If philosophy is questions that may never be answered, and religion is answers that may never be questioned, then politics is asking the wrong questions in order to avoid unwanted answers.

There are times when truth is the bane of politics, often justifiably so. It is one of the most central tenets of our nation that everyone is treated equally under the law.

Or so we say.

If a man and a woman go out for a walk topless, only one of them will be arrested for indecent exposure.

When they turn 18, only one of them has to register for the draft.

Sometimes it is somewhat less certain. If a couple are getting divorced, which one is going to get the kids and which one is going to pay the child support? We all know the answer, most of the time.

In Arizona, if you look Mexican they will ask you for your papers.

Age discrimination is so rampant in our legal system that we wouldn’t even know how to remove it. We consider our kids to be old enough to go overseas and kill and be killed in war years before we consider them to be responsible enough to drink a beer.

And then you have groups who claim to be crusading against discrimination, arguing to mandate it in their favor in order to balance the scales. They argue that high crime rates and low test scores among their constituents are the result of  poverty and tests written by the majority for the majority. They suggest that the solution is affirmative action. Grants for minorities, hiring quotas, and legal protections against discrimination based on their minority status.

I would argue that these things cause the very things they claim to prevent. You can’t just give an opportunity to one person without taking it away from another. Denying a job to the most qualified candidate in order to give it to a lower scoring minority breeds dissension and lowers productivity. It foments racist and sexist thoughts in those who are turned down for the job they are best at.

It also creates a perception of incompetence. Would you want to be a minority who had earned their position through skill and hard work, only to have everyone figure you were given the job to fill a quota? I’m not saying such policy should never be made, but that we need to be honest about all of the effects it will have, rather than optimistic cherry picking. If the state of repression is significantly more serious than the ill will generated, such as slavery or segregated schools, then so be it, but there comes a time when the only time you approach equality is when you take the training wheels off.
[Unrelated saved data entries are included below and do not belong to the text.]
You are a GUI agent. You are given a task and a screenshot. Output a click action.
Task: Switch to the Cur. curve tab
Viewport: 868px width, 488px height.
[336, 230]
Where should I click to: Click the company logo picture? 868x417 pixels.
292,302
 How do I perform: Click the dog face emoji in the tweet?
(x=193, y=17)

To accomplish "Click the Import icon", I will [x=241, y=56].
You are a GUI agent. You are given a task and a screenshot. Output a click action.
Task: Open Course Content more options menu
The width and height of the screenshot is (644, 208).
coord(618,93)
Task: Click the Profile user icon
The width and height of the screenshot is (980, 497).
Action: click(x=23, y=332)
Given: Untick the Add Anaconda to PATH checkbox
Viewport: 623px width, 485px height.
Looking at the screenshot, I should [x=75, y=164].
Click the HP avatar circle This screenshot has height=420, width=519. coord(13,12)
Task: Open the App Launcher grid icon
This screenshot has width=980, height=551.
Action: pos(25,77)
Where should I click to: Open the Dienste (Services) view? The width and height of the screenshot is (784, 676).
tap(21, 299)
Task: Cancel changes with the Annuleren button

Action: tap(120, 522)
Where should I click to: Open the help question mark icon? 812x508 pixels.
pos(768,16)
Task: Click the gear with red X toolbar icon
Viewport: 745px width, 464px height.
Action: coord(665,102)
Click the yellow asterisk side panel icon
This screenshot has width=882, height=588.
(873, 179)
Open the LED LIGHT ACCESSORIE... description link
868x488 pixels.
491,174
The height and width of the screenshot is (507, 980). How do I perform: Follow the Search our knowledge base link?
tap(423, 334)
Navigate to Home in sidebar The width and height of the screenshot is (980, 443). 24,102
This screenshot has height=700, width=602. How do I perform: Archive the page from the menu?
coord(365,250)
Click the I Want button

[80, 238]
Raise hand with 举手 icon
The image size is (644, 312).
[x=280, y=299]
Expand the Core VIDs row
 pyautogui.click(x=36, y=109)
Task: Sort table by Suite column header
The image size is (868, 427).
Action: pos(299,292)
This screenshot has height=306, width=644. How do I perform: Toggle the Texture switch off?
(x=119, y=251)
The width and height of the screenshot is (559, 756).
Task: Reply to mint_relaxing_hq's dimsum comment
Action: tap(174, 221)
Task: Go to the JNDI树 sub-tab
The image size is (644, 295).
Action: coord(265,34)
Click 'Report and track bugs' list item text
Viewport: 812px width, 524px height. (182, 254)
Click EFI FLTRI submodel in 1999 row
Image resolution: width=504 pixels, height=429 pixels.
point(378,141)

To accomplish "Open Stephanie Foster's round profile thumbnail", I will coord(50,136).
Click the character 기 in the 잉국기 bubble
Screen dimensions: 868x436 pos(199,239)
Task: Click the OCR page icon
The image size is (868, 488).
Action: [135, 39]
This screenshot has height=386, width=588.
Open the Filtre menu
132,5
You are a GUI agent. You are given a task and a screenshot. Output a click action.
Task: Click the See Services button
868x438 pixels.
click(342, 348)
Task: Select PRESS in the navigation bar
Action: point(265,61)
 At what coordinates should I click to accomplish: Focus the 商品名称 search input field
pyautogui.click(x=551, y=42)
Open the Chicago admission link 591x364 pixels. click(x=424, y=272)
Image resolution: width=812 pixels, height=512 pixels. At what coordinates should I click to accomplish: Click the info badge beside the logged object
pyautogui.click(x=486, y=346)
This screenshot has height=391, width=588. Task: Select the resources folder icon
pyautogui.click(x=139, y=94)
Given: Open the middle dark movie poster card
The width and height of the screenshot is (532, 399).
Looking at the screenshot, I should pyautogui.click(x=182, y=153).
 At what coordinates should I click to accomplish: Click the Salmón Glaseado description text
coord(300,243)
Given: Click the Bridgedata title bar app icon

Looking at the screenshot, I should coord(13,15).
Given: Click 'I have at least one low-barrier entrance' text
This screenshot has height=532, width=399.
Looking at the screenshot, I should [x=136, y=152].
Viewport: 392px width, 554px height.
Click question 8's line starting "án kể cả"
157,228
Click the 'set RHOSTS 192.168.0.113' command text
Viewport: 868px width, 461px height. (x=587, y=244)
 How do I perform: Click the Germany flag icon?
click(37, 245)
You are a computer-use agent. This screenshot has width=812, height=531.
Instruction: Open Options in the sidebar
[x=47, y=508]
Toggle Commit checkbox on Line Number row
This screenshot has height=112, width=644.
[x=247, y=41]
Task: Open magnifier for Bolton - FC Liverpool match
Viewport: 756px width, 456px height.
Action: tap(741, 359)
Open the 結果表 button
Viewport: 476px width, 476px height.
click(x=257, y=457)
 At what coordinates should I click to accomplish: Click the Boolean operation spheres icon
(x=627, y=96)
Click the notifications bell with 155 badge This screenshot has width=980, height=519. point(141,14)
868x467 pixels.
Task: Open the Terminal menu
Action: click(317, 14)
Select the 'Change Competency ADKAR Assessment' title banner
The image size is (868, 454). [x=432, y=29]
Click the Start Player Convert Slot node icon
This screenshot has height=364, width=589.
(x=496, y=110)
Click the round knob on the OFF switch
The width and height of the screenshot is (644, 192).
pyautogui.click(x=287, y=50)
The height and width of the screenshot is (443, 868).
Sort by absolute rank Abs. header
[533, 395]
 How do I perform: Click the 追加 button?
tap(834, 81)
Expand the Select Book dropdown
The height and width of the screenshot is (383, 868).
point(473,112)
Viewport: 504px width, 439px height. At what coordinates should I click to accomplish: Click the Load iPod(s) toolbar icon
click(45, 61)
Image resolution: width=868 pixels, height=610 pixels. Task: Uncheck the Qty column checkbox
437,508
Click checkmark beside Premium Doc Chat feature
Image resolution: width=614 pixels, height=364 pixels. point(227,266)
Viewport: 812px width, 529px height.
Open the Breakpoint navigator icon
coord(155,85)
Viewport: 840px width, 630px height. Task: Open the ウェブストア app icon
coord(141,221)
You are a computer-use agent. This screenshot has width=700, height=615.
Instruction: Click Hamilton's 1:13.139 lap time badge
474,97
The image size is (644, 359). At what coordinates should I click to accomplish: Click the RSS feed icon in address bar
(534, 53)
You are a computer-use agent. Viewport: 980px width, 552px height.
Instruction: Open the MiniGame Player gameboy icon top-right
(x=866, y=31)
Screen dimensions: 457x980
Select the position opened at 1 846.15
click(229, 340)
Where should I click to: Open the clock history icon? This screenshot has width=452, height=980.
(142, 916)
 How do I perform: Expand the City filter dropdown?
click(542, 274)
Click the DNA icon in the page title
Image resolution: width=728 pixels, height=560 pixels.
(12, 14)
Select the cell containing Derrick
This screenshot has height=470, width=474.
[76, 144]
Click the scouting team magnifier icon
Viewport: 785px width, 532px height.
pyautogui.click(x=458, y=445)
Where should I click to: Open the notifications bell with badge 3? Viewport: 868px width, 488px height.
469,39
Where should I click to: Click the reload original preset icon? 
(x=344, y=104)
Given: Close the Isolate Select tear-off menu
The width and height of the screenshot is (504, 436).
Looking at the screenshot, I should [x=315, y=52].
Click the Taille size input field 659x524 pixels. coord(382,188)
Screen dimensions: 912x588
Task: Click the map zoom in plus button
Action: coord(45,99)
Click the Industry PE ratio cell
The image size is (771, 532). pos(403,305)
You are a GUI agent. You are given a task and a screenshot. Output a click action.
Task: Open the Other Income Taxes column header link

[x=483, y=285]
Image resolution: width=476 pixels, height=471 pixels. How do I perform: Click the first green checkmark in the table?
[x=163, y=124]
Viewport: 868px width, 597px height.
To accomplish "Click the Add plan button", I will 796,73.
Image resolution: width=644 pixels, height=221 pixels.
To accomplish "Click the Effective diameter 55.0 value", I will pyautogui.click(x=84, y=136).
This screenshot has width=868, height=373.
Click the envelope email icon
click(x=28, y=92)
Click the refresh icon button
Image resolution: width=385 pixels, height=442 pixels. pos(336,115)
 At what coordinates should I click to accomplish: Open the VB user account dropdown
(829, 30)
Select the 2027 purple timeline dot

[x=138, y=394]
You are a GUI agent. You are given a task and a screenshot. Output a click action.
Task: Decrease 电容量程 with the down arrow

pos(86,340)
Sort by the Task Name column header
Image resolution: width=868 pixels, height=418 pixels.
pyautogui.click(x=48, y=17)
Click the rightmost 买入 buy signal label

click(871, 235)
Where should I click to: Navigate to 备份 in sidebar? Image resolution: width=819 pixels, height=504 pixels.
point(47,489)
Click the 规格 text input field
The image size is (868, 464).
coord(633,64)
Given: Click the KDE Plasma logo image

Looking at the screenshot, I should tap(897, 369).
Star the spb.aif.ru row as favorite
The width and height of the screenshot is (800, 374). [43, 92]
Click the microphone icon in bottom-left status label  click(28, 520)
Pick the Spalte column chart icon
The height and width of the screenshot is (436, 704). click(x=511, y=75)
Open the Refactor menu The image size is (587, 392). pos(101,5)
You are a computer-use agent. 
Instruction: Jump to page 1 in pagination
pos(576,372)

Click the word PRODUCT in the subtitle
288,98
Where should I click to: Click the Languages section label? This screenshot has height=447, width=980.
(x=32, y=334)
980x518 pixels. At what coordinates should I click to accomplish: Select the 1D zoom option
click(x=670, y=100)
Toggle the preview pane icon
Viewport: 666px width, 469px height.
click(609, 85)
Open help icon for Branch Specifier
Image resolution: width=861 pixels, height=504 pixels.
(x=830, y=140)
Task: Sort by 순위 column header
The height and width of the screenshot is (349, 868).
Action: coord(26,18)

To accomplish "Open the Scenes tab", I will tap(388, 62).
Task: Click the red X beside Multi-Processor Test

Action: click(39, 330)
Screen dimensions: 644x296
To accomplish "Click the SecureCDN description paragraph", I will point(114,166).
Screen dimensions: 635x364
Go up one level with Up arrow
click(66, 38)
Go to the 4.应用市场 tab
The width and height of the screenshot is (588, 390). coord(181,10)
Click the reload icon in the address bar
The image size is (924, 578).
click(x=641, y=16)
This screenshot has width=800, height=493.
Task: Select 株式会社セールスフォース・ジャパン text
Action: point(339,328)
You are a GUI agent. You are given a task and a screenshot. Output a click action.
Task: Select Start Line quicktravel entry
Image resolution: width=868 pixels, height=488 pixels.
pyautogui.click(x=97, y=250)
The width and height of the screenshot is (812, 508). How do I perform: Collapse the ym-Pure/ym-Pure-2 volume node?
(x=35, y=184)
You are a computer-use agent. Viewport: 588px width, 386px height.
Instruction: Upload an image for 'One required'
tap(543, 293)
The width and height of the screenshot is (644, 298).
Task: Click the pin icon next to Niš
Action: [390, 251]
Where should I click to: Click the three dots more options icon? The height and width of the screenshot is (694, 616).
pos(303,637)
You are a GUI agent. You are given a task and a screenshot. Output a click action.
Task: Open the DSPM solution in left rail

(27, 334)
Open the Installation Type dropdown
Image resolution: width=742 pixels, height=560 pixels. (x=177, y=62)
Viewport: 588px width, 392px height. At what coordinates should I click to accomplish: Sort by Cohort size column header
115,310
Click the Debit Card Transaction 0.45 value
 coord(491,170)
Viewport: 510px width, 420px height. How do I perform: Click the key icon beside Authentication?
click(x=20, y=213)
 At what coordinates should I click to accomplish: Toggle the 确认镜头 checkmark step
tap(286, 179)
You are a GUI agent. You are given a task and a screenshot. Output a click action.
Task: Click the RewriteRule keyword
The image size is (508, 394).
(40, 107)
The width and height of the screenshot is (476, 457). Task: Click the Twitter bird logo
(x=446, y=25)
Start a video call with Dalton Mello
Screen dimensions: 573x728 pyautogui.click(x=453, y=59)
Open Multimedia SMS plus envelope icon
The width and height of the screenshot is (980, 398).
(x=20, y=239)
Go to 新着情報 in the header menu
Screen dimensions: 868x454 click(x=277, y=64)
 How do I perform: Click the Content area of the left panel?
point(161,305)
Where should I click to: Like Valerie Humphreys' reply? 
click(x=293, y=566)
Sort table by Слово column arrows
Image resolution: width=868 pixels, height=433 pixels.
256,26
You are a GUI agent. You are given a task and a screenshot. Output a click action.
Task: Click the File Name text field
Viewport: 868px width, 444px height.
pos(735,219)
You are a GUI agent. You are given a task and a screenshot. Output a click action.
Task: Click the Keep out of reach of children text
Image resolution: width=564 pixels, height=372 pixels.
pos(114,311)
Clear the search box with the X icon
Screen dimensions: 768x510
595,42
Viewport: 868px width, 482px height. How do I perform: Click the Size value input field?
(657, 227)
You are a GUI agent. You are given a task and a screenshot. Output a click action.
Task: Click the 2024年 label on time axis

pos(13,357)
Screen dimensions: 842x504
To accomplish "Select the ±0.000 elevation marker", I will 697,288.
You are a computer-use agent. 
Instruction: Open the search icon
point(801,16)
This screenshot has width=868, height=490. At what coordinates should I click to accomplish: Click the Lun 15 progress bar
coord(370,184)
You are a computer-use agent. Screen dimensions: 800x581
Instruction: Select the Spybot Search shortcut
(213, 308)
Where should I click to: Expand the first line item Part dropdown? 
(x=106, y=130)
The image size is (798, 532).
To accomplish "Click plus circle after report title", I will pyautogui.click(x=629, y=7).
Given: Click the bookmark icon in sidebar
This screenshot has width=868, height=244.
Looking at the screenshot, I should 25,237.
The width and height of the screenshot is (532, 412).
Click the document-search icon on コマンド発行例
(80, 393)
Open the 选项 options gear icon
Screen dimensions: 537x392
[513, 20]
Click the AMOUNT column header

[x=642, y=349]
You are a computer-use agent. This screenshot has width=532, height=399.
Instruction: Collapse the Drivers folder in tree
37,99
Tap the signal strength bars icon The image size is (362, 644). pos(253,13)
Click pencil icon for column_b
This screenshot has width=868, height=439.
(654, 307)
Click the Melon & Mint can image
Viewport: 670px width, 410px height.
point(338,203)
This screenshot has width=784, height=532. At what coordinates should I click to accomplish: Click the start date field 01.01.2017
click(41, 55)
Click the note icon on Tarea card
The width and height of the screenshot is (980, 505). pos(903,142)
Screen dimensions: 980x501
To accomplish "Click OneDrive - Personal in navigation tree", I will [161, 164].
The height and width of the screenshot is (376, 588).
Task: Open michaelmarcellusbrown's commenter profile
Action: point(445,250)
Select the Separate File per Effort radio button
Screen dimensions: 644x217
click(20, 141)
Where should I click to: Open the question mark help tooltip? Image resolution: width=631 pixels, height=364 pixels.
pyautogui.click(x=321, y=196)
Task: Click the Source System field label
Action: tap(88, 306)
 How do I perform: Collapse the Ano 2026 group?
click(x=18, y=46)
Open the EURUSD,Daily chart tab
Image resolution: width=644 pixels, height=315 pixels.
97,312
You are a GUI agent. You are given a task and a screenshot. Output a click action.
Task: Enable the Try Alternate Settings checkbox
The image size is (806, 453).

I say approach equality rather than achieve equality because I don’t believe we will ever get there. There is no divine entity making sure that everyone’s weaknesses are perfectly balanced out by some hidden strength. Some people are just bad people. Some are weak, some are strong. Science tells us that many of these traits are passed on genetically.

So what do we do when science tells us that people with short index fingers are more prone to violence? What happens when a racial profile accurately predicts aptitude? When a gene predicts that you will cheat on your spouse?

Most of us don’t even want to admit that it might be possible. Pretending that such data doesn’t exist is just hiding our head in the sand. It’s out there. People read it. People act on it. The Amish riding around in buggys doesn’t prevent the existence of military satellites.

If we are to have equal treatment under the law, our only hope is to studiously prevent our government from collecting, interpreting, and acting on details of our personal data. This means in order to prevent such profiling, we also need to be rid of the quotas.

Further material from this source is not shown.